At this moment their conversation was interrupted by a scream from the next apartment.

“By the holy Cross of Abingdon,” exclaimed Anthony Foster, forgetting his Protestantism in his alarm, “I am a ruined man!”

So saying, he rushed into the apartment whence the scream issued, followed by Michael Lambourne.  But to account for the sounds which interrupted their conversation, it is necessary to recede a little way in our narrative.

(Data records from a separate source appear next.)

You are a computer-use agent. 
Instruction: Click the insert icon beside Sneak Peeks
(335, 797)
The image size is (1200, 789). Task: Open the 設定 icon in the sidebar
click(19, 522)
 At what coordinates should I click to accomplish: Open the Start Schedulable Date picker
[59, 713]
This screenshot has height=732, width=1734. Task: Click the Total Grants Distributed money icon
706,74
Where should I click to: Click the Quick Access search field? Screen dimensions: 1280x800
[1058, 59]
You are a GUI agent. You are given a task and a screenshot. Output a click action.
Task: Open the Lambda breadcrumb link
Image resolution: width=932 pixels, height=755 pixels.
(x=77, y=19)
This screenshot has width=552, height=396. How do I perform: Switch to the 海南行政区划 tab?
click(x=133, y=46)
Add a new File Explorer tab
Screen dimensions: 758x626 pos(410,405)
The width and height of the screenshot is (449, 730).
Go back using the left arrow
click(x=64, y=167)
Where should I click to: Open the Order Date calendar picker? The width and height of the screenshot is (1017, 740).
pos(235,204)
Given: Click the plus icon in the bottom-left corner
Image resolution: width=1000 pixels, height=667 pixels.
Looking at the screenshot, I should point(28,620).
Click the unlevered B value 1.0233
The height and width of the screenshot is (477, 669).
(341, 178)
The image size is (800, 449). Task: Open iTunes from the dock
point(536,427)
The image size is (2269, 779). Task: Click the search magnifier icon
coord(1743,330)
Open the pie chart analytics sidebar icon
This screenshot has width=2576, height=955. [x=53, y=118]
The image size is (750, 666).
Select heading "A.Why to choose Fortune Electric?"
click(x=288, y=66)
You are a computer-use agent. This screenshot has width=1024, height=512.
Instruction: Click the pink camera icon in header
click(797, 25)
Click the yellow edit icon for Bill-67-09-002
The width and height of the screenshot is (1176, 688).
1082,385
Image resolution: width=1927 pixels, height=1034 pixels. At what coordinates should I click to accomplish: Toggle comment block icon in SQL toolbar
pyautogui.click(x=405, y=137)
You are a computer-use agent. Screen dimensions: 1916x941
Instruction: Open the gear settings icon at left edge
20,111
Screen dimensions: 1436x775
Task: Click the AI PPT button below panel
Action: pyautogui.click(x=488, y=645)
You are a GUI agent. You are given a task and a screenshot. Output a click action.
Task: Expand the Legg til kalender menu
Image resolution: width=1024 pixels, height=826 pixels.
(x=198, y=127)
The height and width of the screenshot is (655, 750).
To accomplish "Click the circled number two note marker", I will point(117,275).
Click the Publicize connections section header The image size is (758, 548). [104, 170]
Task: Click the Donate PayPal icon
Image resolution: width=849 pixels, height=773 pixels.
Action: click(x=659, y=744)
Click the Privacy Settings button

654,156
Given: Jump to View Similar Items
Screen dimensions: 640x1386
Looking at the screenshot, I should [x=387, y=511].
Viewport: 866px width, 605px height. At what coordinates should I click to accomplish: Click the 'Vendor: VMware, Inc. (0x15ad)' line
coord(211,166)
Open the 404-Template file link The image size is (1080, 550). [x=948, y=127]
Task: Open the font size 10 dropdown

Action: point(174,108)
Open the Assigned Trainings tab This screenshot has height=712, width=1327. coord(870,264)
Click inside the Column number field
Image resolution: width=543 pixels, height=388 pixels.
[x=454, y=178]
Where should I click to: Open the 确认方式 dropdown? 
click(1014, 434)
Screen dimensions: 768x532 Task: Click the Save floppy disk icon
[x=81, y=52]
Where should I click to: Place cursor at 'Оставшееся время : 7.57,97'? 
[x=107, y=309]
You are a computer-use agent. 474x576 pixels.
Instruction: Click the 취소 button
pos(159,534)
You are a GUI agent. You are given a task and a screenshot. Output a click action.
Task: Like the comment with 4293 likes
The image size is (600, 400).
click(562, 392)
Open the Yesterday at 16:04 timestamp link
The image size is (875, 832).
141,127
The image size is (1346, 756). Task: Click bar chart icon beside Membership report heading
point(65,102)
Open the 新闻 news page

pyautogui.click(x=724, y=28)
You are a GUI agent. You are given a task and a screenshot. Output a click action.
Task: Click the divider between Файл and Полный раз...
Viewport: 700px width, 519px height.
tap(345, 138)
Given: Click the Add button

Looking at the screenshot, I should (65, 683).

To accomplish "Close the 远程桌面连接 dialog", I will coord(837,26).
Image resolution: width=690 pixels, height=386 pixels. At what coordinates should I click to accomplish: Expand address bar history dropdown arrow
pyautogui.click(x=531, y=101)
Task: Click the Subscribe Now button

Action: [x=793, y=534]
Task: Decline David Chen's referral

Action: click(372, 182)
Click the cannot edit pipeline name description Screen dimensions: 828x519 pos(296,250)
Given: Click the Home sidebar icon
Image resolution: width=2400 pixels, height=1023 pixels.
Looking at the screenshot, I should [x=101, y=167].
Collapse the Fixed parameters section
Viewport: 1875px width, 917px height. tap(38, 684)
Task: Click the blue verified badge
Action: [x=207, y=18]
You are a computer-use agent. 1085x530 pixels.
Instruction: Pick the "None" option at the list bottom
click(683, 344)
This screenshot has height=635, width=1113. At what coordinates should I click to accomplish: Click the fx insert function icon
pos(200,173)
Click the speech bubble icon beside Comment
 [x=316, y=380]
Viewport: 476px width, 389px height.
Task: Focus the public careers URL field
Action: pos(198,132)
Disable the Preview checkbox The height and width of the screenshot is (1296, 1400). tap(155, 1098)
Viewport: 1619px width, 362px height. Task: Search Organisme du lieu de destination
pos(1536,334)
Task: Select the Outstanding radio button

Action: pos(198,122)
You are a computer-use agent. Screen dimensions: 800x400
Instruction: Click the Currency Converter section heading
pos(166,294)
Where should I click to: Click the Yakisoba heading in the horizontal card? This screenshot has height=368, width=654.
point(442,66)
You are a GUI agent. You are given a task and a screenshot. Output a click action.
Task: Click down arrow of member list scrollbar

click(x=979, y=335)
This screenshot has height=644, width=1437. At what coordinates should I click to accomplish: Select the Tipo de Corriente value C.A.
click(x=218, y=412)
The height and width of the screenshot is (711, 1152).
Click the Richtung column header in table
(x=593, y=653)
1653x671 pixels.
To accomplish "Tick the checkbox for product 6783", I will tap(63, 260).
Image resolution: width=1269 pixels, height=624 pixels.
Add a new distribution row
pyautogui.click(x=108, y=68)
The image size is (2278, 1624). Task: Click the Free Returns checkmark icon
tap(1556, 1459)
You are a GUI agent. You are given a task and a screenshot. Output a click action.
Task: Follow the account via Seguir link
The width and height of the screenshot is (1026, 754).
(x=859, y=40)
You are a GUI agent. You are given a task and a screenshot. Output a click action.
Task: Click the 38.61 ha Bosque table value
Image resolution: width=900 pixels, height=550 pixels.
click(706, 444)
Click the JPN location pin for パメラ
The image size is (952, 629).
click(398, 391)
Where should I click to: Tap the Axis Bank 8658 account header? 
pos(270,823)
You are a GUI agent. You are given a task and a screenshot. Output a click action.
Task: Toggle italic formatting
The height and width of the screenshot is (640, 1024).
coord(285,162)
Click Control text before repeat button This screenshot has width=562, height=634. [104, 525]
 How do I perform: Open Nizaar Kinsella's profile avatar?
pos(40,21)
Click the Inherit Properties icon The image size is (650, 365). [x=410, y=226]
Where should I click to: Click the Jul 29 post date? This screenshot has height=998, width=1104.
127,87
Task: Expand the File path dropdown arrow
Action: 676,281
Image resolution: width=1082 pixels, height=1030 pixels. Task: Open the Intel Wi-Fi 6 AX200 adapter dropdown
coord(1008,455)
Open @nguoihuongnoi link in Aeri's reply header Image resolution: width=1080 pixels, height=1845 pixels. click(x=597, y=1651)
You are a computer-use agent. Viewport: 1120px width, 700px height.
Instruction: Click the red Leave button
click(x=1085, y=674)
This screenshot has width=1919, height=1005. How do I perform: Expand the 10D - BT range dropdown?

It has been already observed, that when Lambourne accompanied Foster into the library, they left Tressilian alone in the ancient parlour.  His dark eye followed them forth of the apartment with a glance of contempt, a part of which his mind instantly transferred to himself, for having stooped to be even for a moment their familiar companion.  “These are the associates, Amy”—­it was thus he communed with himself—­“to which thy cruel levity—­thine unthinking and most unmerited falsehood, has condemned him of whom his friends once hoped far other things, and who now scorns himself, as he will be scorned by others, for the baseness he stoops to for the love of thee!  But I will not leave the pursuit of thee, once the object of my purest and most devoted affection, though to me thou canst henceforth be nothing but a thing to weep over.  I will save thee from thy betrayer, and from thyself; I will restore thee to thy parent—­to thy God.  I cannot bid the bright star again sparkle in the sphere it has shot from, but—­”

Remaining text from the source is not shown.